-- START Information provided --

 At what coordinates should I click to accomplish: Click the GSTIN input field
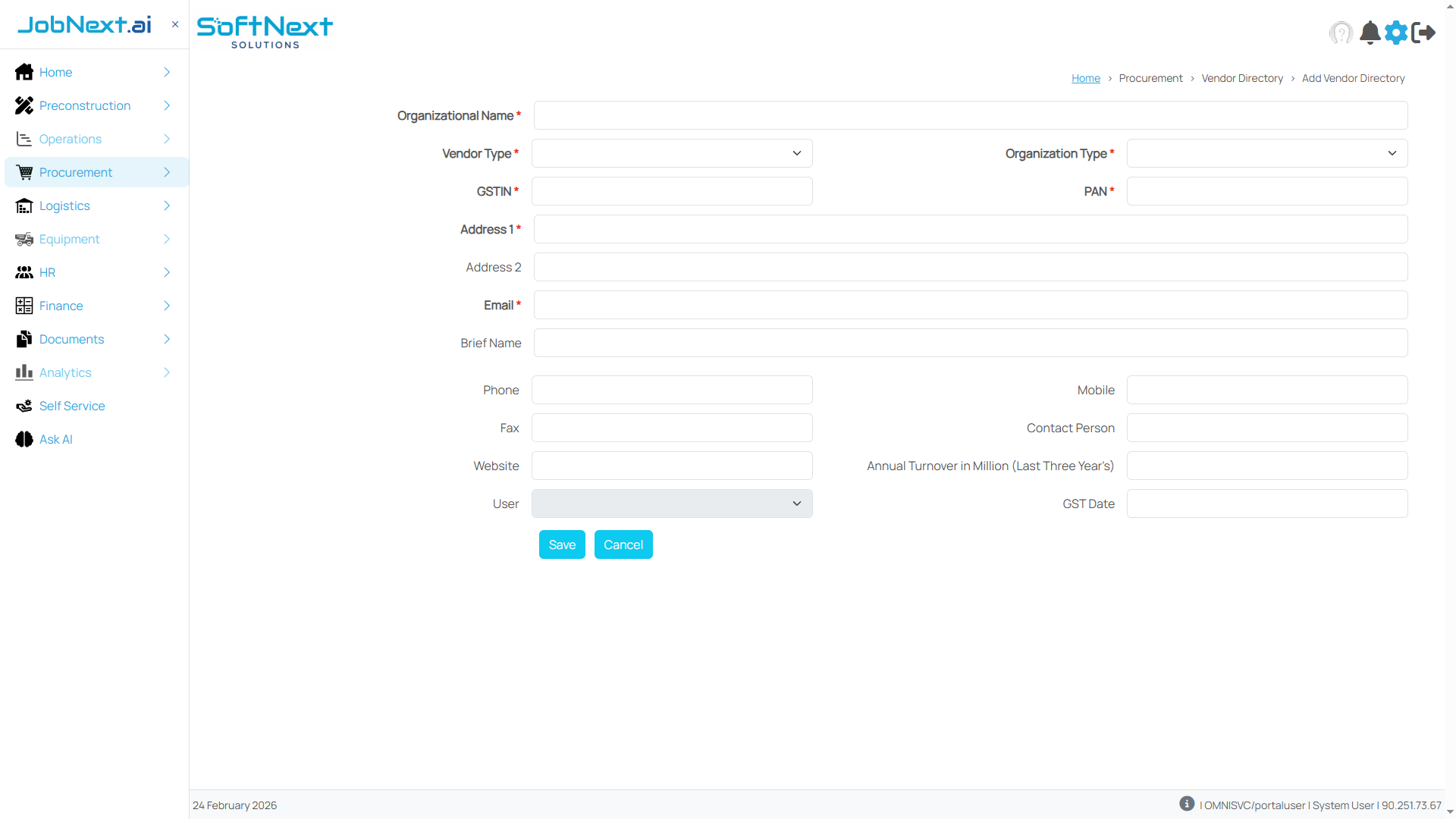(x=671, y=191)
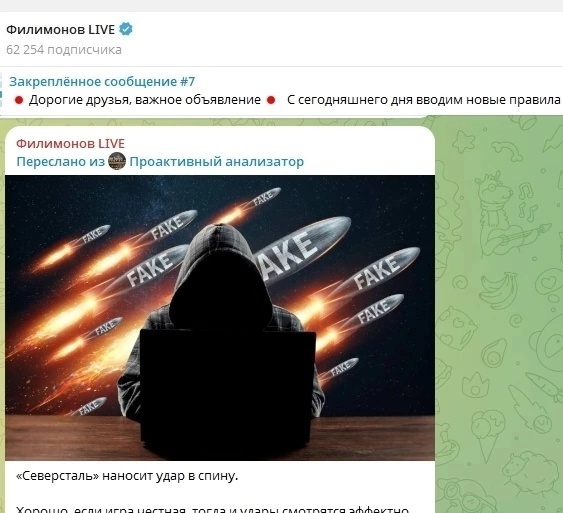This screenshot has height=513, width=563.
Task: Click the 62 254 подписчика subscriber count
Action: [64, 50]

-- END Information provided --

**What you will do:** Could you reproduce the entire listing above word for word, leaving the pictures out of your answer?

**Response below:**
 At what coordinates should I click to accomplish: Click the GSTIN input field
(x=671, y=191)
This screenshot has height=513, width=563.
Task: Click the 62 254 подписчика subscriber count
Action: [64, 50]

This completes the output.